Could you transcribe all of the data word for word?
***** Materials provided *****
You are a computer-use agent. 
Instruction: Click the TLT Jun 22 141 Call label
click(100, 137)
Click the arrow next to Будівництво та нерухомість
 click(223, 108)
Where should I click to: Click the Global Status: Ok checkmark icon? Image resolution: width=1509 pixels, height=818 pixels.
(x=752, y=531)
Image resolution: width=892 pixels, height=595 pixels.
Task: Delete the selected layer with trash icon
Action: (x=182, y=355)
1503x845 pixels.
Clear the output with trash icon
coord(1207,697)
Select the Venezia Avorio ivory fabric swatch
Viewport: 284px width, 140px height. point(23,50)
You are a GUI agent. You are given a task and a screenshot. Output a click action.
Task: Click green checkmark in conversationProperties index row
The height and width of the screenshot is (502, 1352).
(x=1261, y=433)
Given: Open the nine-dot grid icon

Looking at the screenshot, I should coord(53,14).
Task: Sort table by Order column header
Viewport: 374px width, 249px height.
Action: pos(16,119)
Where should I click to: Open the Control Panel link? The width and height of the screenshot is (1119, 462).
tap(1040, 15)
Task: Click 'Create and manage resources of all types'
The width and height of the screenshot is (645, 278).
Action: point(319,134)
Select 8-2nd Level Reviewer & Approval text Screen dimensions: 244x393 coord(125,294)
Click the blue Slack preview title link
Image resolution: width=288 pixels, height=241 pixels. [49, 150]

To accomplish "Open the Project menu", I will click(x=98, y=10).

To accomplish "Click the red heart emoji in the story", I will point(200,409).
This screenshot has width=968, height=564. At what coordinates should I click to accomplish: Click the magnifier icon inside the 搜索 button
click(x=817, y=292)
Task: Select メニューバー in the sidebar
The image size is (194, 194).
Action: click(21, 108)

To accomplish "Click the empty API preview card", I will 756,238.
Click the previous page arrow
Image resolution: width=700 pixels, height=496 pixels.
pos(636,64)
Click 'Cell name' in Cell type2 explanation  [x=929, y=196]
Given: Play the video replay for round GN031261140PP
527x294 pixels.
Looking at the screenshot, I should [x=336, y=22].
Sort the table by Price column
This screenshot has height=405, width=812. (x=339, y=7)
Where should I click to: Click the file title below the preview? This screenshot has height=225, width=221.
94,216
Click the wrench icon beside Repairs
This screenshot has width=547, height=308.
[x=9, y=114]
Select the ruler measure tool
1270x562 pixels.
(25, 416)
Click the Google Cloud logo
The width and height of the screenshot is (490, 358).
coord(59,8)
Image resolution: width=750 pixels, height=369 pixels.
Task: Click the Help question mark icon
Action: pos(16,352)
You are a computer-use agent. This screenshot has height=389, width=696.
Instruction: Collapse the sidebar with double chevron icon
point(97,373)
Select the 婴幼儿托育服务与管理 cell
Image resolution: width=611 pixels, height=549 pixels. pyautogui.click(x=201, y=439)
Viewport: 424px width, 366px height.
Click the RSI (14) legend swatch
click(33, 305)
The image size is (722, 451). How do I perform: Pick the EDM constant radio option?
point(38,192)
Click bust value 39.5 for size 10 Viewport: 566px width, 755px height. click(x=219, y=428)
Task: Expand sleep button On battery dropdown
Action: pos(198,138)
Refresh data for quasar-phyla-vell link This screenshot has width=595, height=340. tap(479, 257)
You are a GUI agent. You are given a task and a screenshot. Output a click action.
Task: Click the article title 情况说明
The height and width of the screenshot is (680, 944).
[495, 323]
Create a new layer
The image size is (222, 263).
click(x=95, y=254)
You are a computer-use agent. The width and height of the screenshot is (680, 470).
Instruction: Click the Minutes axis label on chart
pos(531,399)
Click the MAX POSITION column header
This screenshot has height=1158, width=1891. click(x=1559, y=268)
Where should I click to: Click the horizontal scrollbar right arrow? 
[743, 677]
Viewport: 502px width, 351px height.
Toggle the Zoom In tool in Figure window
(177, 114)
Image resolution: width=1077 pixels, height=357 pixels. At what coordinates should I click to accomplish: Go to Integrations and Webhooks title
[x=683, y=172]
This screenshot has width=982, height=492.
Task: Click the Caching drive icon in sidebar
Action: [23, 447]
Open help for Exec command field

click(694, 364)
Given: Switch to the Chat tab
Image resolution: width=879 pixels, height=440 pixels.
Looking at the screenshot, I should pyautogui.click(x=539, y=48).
*****
**Finished exercise:**
You are a computer-use agent. 
Instruction: Click the TLT Jun 22 141 Call label
click(100, 137)
Click the arrow next to Будівництво та нерухомість
 click(223, 108)
Where should I click to: Click the Global Status: Ok checkmark icon? Image resolution: width=1509 pixels, height=818 pixels.
(x=752, y=531)
Image resolution: width=892 pixels, height=595 pixels.
Task: Delete the selected layer with trash icon
Action: (x=182, y=355)
1503x845 pixels.
Clear the output with trash icon
coord(1207,697)
Select the Venezia Avorio ivory fabric swatch
Viewport: 284px width, 140px height. point(23,50)
You are a GUI agent. You are given a task and a screenshot. Output a click action.
Task: Click green checkmark in conversationProperties index row
The height and width of the screenshot is (502, 1352).
(x=1261, y=433)
Given: Open the nine-dot grid icon

Looking at the screenshot, I should coord(53,14).
Task: Sort table by Order column header
Viewport: 374px width, 249px height.
Action: pos(16,119)
Where should I click to: Open the Control Panel link? The width and height of the screenshot is (1119, 462).
tap(1040, 15)
Task: Click 'Create and manage resources of all types'
The width and height of the screenshot is (645, 278).
Action: point(319,134)
Select 8-2nd Level Reviewer & Approval text Screen dimensions: 244x393 coord(125,294)
Click the blue Slack preview title link
Image resolution: width=288 pixels, height=241 pixels. [49, 150]

To accomplish "Open the Project menu", I will click(x=98, y=10).

To accomplish "Click the red heart emoji in the story", I will point(200,409).
This screenshot has width=968, height=564. At what coordinates should I click to accomplish: Click the magnifier icon inside the 搜索 button
click(x=817, y=292)
Task: Select メニューバー in the sidebar
The image size is (194, 194).
Action: click(21, 108)

To accomplish "Click the empty API preview card", I will 756,238.
Click the previous page arrow
Image resolution: width=700 pixels, height=496 pixels.
pos(636,64)
Click 'Cell name' in Cell type2 explanation  [x=929, y=196]
Given: Play the video replay for round GN031261140PP
527x294 pixels.
Looking at the screenshot, I should [x=336, y=22].
Sort the table by Price column
This screenshot has height=405, width=812. (x=339, y=7)
Where should I click to: Click the file title below the preview? This screenshot has height=225, width=221.
94,216
Click the wrench icon beside Repairs
This screenshot has width=547, height=308.
[x=9, y=114]
Select the ruler measure tool
1270x562 pixels.
(25, 416)
Click the Google Cloud logo
The width and height of the screenshot is (490, 358).
coord(59,8)
Image resolution: width=750 pixels, height=369 pixels.
Task: Click the Help question mark icon
Action: pos(16,352)
You are a computer-use agent. This screenshot has height=389, width=696.
Instruction: Collapse the sidebar with double chevron icon
point(97,373)
Select the 婴幼儿托育服务与管理 cell
Image resolution: width=611 pixels, height=549 pixels. pyautogui.click(x=201, y=439)
Viewport: 424px width, 366px height.
Click the RSI (14) legend swatch
click(33, 305)
The image size is (722, 451). How do I perform: Pick the EDM constant radio option?
point(38,192)
Click bust value 39.5 for size 10 Viewport: 566px width, 755px height. click(x=219, y=428)
Task: Expand sleep button On battery dropdown
Action: pos(198,138)
Refresh data for quasar-phyla-vell link This screenshot has width=595, height=340. tap(479, 257)
You are a GUI agent. You are given a task and a screenshot. Output a click action.
Task: Click the article title 情况说明
The height and width of the screenshot is (680, 944).
[495, 323]
Create a new layer
The image size is (222, 263).
click(x=95, y=254)
You are a computer-use agent. The width and height of the screenshot is (680, 470).
Instruction: Click the Minutes axis label on chart
pos(531,399)
Click the MAX POSITION column header
This screenshot has height=1158, width=1891. click(x=1559, y=268)
Where should I click to: Click the horizontal scrollbar right arrow? 
[743, 677]
Viewport: 502px width, 351px height.
Toggle the Zoom In tool in Figure window
(177, 114)
Image resolution: width=1077 pixels, height=357 pixels. At what coordinates should I click to accomplish: Go to Integrations and Webhooks title
[x=683, y=172]
This screenshot has width=982, height=492.
Task: Click the Caching drive icon in sidebar
Action: [23, 447]
Open help for Exec command field

click(694, 364)
Given: Switch to the Chat tab
Image resolution: width=879 pixels, height=440 pixels.
Looking at the screenshot, I should pyautogui.click(x=539, y=48).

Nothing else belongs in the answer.